··· Exercise text

Multiple markers have been described to define CAFs for years. For example, Fibroblast Activation Protein (FAP) and Smooth Muscle Actin (alpha SMA/ACTA2) have been employed as a marker of activated CAFs in colorectal and breast cancer respectively8,9,10, because of their high expression in the tumor stroma. However, a number of investigations have revealed that epithelial cells undergoing epithelial-mesenchymal transition (EMT) also exhibit higher levels of FAP11, whereas, alpha SMA displays fluctuating expression amongst various CAF subtypes12,13. Although not significantly upregulated in CAF populations, due to a more stable expression, not sensitive to environmental variables like hypoxia, PDGFRα and PDGFRβ have been considered as CAF-markers in breast cancer14. Expression of FSP115, Transgelin (TAGLN) and Periostin (POSTN)16 in CAFs vary among CAF-subtypes as reported in colorectal cancer13. Podoplanin (PDPN), a membrane-bound marker that has been utilised to identify pro-tumorigenic fibroblast subpopulations lacks specificity since it is also expressed in epithelial tumor cells and inflammatory macrophages17,18. Integrin 11 (ITGA11) has been identified to be upregulated in CAFs from non-small cell lung cancer19,20, though demonstrated to be present in a variety of tumor cell lines and sensitive to hypoxia21 and TGF- signalling22, playing a dual role of an inducer and antagonist of specific CAF subtypes23. Though described a few years back, Microfibril Associated Protein 5 (MFAP5) and Collagen Type XI Alpha I Chain (COL11A1) have not yet found popularity among the users. Further research is therefore necessary to characterise these markers' activity and expression in various CAF subtypes24,25.

······
··· Dataset content

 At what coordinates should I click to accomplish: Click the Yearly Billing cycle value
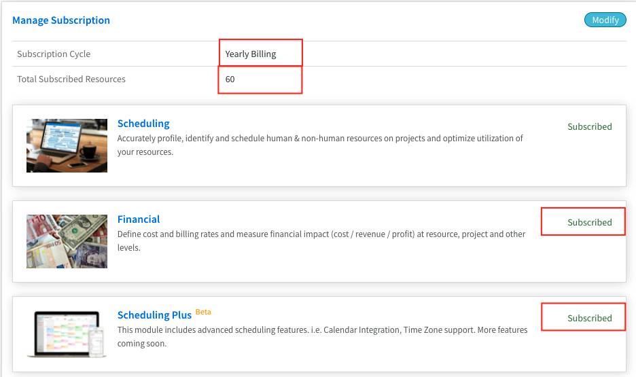click(x=250, y=54)
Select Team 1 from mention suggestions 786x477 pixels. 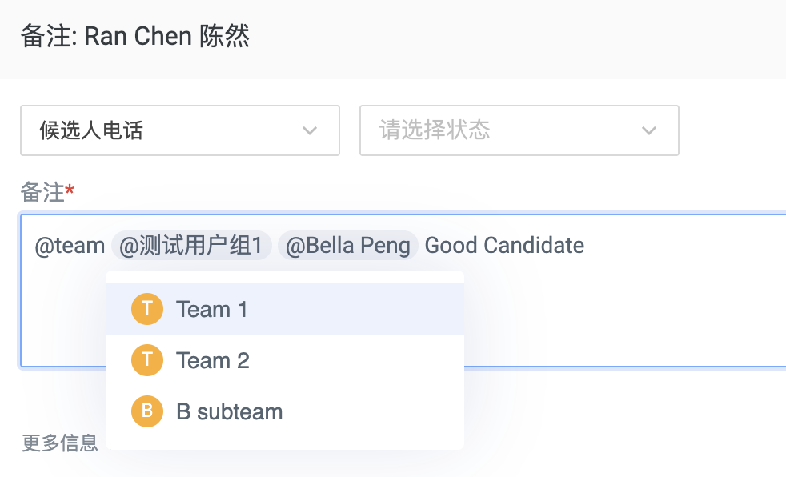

······

In the text on CAF markers, why does Podoplanin (PDPN) lack specificity?

It is also expressed in epithelial tumor cells and inflammatory macrophages.